The Dialect should provide an ExecutionContext via the create_execution_context() method. The pre_exec and post_exec methods will be called for compiled statements.
Return a new cursor generated from this ExecutionContext's connection.
Some dialects may wish to change the behavior of connection.cursor(), such as postgres which may return a PG "server side" cursor.
Return the list of the primary key values for the last insert statement executed.
This does not apply to straight textual clauses; only to sql.Insert objects compiled against a schema.Table object. The order of items in the list is the same as that of the Table's 'primary_key' attribute.
Return a dictionary of the full parameter dictionary for the last compiled INSERT statement.
Includes any ColumnDefaults or Sequences that were pre-executed.
Return a dictionary of the full parameter dictionary for the last compiled UPDATE statement.
Includes any ColumnDefaults that were pre-executed.
Return True if the last row INSERTED via a compiled insert statement contained PassiveDefaults.
The presence of PassiveDefaults indicates that the database inserted data beyond that which we passed to the query programmatically.
Called after the execution of a compiled statement.
If a compiled statement was passed to this ExecutionContext, the last_insert_ids, last_inserted_params, etc. datamembers should be available after this method completes.
return a list of Column objects for which a 'passive' server-side default value was fired off. applies to inserts and updates.
Called before an execution of a compiled statement.
If a compiled statement was passed to this ExecutionContext, the statement and parameters datamembers must be initialized after this statement is complete.
Return a result object corresponding to this ExecutionContext.
Returns a ResultProxy.
Return True if this context's statement should be 'committed' automatically in a non-transactional context
Wraps a DB-API cursor object to provide easier access to row columns.
Individual columns may be accessed by their integer position, case-insensitive column name, or by schema.Column object. e.g.:
row = fetchone() col1 = row[0] # access via integer position col2 = row['col2'] # access via name col3 = row[mytable.c.mycol] # access via Column object.
ResultProxy also contains a map of TypeEngine objects and will invoke the appropriate result_processor() method before returning columns, as well as the ExecutionContext corresponding to the statement execution.

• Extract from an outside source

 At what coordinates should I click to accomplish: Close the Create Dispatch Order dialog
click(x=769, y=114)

It provides several methods for which to obtain information from the underlying ExecutionContext.
ResultProxy objects are constructed via the execute() method on SQLEngine.
Close this ResultProxy, and the underlying DB-API cursor corresponding to the execution.

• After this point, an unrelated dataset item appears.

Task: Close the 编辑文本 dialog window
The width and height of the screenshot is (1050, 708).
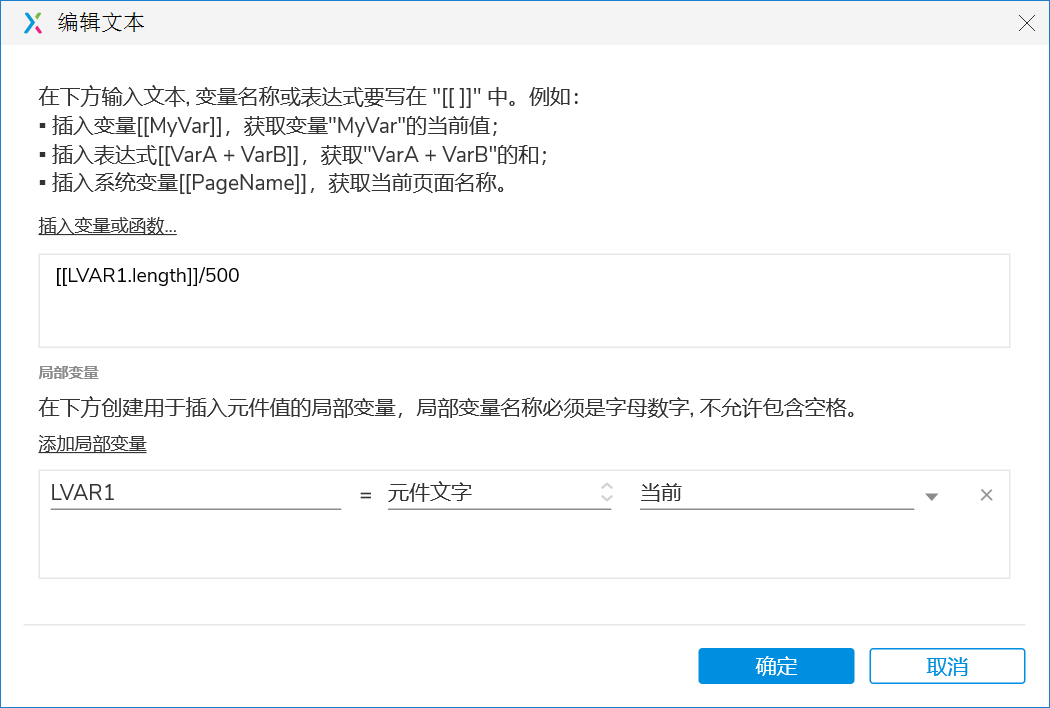Action: (1026, 23)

If this ResultProxy was generated from an implicit execution, the underlying Connection will also be closed (returns the underlying DB-API connection to the connection pool.)

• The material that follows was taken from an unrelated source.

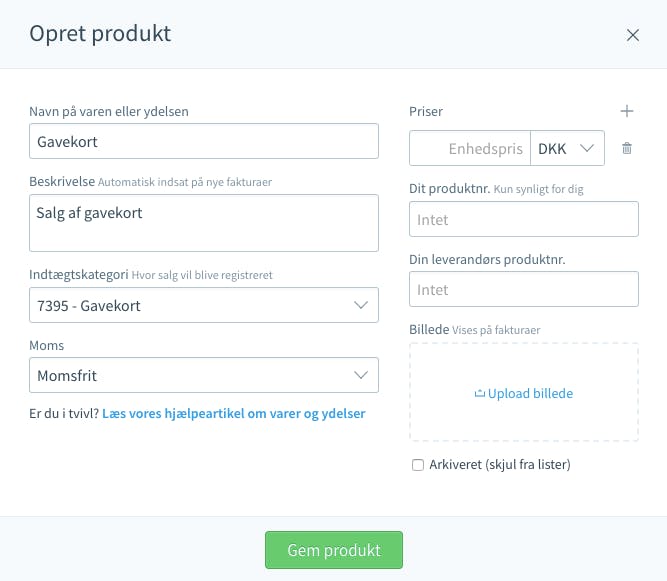This screenshot has width=667, height=581.
Task: Click the Enhedspris price input
Action: click(x=470, y=148)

This method is also called automatically when all result rows are exhausted.
Fetch many rows, just like DB-API cursor.fetchmany(size=cursor.arraysize).
Return last_inserted_ids() from the underlying ExecutionContext.
See ExecutionContext for details.
Return last_inserted_params() from the underlying ExecutionContext.
See ExecutionContext for details.
Return last_updated_params() from the underlying ExecutionContext.
See ExecutionContext for details.
Return lastrow_has_defaults() from the underlying ExecutionContext.
See ExecutionContext for details.
Return supports_sane_rowcount() from the underlying ExecutionContext.
See ExecutionContext for details.
Proxy a single cursor row for a parent ResultProxy.
Mostly follows "ordered dictionary" behavior, mapping result values to the string-based column name, the integer position of the result in the row, as well as Column instances which can be mapped to the original Columns that produced this result set (for results that correspond to constructed SQL expressions).
A visitor that can gather text into a buffer and execute the contents of the buffer.
Represent a Transaction in progress.
The Transaction object is not threadsafe.
close this transaction.
If this transaction is the base transaction in a begin/commit nesting, the transaction will rollback(). Otherwise, the method returns.
This is used to cancel a Transaction without affecting the scope of an enclosign transaction.